An Overview of "Predicting Process Behaviour using Deep Learning"

The paper "Predicting Process Behaviour using Deep Learning," authored by Joerg Evermann, Jana-Rebecca Rehse, and Peter Fettke, presents a novel approach leveraging recurrent neural networks (RNNs) for predicting event sequences in business processes. The motivation behind this work stems from parallels between NLP and business process management (BPM), where predicting the next word in a sentence is akin to predicting the next event in a process. Traditional methods rely heavily on explicit models like state-transition diagrams, Hidden Markov Models (HMM), or Probabilistic Finite Automatons (PFA), which this research aims to refine and perhaps replace with implicit deep learning techniques.

Methodology

The authors examine the potential of deep learning through RNNs, specifically Long Short-Term Memory (LSTM) networks, to predict the next event in a process without relying on explicit process models. Events are contextualized as sequences, analogous to words in sentences, and entire logs of process events are thus treated as corpora. Their approach involves training RNNs on these event logs and evaluating the precision of model predictions.

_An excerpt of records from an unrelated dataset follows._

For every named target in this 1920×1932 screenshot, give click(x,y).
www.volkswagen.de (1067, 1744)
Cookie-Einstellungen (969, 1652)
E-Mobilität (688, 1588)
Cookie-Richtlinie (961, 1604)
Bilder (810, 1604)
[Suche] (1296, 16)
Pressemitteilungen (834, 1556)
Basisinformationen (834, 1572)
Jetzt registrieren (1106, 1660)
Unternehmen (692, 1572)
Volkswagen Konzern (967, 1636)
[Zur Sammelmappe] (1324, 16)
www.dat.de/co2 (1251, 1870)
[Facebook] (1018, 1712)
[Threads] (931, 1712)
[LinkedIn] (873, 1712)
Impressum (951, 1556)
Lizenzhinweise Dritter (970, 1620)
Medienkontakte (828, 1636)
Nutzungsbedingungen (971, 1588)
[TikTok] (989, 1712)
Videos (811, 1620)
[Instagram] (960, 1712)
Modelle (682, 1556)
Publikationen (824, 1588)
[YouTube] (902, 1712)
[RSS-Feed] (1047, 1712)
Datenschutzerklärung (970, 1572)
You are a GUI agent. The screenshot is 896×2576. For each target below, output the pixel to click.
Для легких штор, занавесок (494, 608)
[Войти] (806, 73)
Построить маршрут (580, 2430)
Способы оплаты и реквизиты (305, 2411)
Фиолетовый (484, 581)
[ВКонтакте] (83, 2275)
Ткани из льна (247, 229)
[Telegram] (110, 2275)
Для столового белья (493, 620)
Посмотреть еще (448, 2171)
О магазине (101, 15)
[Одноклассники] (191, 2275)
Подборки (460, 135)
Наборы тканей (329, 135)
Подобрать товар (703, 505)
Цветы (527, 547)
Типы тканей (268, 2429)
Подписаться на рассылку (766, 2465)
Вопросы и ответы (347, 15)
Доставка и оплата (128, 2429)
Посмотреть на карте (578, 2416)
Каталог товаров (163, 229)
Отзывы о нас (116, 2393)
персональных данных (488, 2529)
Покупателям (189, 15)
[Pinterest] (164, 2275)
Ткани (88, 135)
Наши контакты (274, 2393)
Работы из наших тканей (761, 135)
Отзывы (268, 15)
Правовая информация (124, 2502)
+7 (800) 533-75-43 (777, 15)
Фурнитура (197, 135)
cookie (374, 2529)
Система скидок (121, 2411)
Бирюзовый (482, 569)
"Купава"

They assess the approach using two real-world datasets, one from a loan application process and another from IT incident management, highlighting the versatility and robustness of their method.

Key Contributions

The paper makes several important contributions to the field:

  1. Improving Prediction Precision: RNN models reportedly achieve superior prediction precision compared to state-of-the-art methods, notably surpassing those based on probabilistic models like PFA.
  2. Implicit Process Modelling: It illustrates the feasibility of using deep learning to predict process behavior without explicit models, which can be crucial for scenarios where these models are hard to derive or maintain.
  3. Applicability in Smart BPM: The work supports the adoption of artificial intelligence techniques in business process management, pushing the boundaries of how intelligence and machine learning can be applied to solve complex prediction problems in BPM.

Experimental Evaluation

The experiments involve evaluating prediction precision on training and validation datasets, showing significant performance with precision often exceeding 80%. The research also examines the impact of incorporating additional information, such as resources, into event prediction — a feature that can enhance predictive prowess although potentially at the risk of overfitting without careful management.

Moreover, the authors explore different dimensions within the network's embedding space and varying the number of LSTM cells in the unrolled network to assess their impact on performance. The sensitivity analysis conducted reinforces the paper's assertion that an appropriately configured deep learning model, with mindful parameter settings, can achieve high predictive accuracy.

Implications and Future Work

This research opens avenues for a shift in how BPM might increasingly depend on learning from historical process behaviors to anticipate future actions, thereby bolstering operational efficiency and decision-making processes. From a theoretical perspective, it adds to the understanding of how neural networks can implicitly model complex sequential data to provide actionable insights.

Future direction can involve investigating the integration of additional contextual data, optimizing the efficiency of model training and prediction in real-time applications, and broadening the scope of application across diverse processes beyond the datasets studied here. Additionally, further exploration into interpretability and explainability of these models would enhance their adoption in environments where understanding decision rationale is crucial.

By aligning deep learning methodologies with BPM needs, this work significantly contributes to both AI and process management disciplines, suggesting a collaborative path for theory and practice in process-driven prediction models.